### AIM
Retype the stretch from the line containing "The height and width of the screenshot is (828, 1632)." through the line containing "[x=41, y=26]", copying each line exactly as it stands in the rows.

------ RECORDED DATA

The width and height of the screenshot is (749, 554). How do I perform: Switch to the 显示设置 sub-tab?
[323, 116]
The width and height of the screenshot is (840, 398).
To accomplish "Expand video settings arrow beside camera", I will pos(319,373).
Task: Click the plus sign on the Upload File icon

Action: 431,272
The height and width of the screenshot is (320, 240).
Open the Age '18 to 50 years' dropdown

------------
------ RECORDED DATA

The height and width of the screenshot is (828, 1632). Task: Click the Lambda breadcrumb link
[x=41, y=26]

------------

### WRITTEN RESPONSE
The height and width of the screenshot is (828, 1632). Task: Click the Lambda breadcrumb link
[x=41, y=26]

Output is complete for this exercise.